The court then importantly alluded to the relevant sections which deal with the directors’ liability to wit s77(3)(b).
Moreover, the court referred to the decision of Gihwala and Others v Grancy Property Ltd and others where the court stated that s77(3):
“creates a statutory claim in favour of the company against a director, imposing liability on the director for any loss or damages or costs incurred by the company in certain circumstances, including whether the director acquiesces in the company engaging in reckless trading. It is not a provision that can be invoked to secure payment to a creditor or shareholder in respect of their claim against the company or a director”.
The court further referred to s77(2)(a) which provides a remedy against a director of a company to be held liable for breaches of fiduciary duties which result in any loss or damage to the company. It is the company who can then sue for damages against the director in question. It was no coincidence that this provision is availed to the company.
Referring the decision of Hlumisa, the SCA opined that the aforesaid provisions (i.e. those dealing with liability of directors) make it clear that the legislature decided where liability should lie for conduct of directors in contravention of certain sections of the Act and more importantly who could recover the resultant loss. More importantly, what the legislature did was to preserve common law principles which would make for a harmonious blend of these sections. The Act abounded with provisions for recovery of loss occasioned from misconduct on the part of directors. This must have been deliberate, the SCA expressed.
It is on the above basis that the SCA ruled in favour of Watts and pointed out that Venator had been unable to identify a provision that was contravened by the directors so as to invoke s218(2) of the Act. In its reasoning, the Act pointed out the systemic feature of the Companies Act insofar as it provides several remedies for certain breaches by directors of companies.
The statutory scheme of liability under the Companies Act thus did not attach a singular consequence for a contravention of the Act. By way of example, s22 permits the Commission to issue a compliance notice, in addition a director may be held liable to the company for reckless trading under s22(1) as read with s77(3)(b).
Lastly the SCA in its reasoning stated the following:
“There is no coherent reading of the Companies Act that would subordinate this specification of differentiated liability for the recognition under s218(2) of general liability of all persons who contravene the Companies Act in favour of all who suffer loss as a result thereof”.

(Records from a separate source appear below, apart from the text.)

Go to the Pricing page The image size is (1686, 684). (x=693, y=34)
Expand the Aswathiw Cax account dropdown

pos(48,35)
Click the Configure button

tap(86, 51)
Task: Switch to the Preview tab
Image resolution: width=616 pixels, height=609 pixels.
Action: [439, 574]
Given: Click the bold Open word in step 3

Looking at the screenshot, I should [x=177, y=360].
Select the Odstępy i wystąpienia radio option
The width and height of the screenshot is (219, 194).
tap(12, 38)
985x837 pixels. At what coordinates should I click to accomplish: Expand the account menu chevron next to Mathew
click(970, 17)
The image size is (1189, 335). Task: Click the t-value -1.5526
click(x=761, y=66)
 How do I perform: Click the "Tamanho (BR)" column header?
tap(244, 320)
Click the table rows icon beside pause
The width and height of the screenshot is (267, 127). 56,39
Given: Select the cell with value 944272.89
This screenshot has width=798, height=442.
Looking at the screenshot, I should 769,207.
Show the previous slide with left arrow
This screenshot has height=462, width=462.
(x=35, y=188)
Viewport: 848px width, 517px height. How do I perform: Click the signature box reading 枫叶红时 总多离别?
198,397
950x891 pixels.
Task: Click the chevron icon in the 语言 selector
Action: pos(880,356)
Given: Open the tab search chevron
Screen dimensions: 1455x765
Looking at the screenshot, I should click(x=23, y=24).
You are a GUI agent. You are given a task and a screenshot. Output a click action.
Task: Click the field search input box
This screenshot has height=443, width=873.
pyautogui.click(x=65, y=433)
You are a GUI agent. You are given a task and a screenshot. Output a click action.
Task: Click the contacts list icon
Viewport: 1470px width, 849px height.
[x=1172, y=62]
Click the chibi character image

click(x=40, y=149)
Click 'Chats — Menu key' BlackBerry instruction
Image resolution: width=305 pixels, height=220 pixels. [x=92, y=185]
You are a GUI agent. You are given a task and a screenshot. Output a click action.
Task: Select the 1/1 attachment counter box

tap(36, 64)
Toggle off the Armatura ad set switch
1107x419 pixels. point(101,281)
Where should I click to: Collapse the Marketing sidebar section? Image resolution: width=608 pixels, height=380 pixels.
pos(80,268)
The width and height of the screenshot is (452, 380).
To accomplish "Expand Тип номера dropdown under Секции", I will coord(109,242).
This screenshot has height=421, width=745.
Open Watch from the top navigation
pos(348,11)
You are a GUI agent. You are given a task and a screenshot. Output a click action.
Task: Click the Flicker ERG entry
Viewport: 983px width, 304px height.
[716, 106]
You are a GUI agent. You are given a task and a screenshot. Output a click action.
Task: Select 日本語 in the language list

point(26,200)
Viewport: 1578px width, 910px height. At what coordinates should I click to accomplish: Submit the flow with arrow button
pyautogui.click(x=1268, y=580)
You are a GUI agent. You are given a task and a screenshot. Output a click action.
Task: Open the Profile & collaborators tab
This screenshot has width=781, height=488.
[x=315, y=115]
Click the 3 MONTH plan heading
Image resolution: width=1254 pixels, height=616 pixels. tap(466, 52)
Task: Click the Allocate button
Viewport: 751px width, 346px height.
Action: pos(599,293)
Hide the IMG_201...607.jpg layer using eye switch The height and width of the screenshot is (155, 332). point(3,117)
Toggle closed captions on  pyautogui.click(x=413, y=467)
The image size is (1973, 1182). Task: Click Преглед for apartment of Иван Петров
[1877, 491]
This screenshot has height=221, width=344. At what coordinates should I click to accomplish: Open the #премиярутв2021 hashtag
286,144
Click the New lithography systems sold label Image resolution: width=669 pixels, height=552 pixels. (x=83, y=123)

The SCA accordingly upheld the exception and rules against Venator.
Conclusion
What appears clear from the above decision is that there could be no reading of s218 of the Act which could culminate in the attraction of general liability for all persons who contravene the Act in favour of all those who suffer as a result including but not limited to creditors of a company. For such liability, the Companies Act made provision for aggrieved creditors to seek recourse using inter alia s77(6) and 77.
What the above case does highlight is the importance of utilising the relevant and pertinent sections of the Act when seeking to invoke director liability in terms of the Act. This bearing in mind the contextual matrix of the matter in question of course.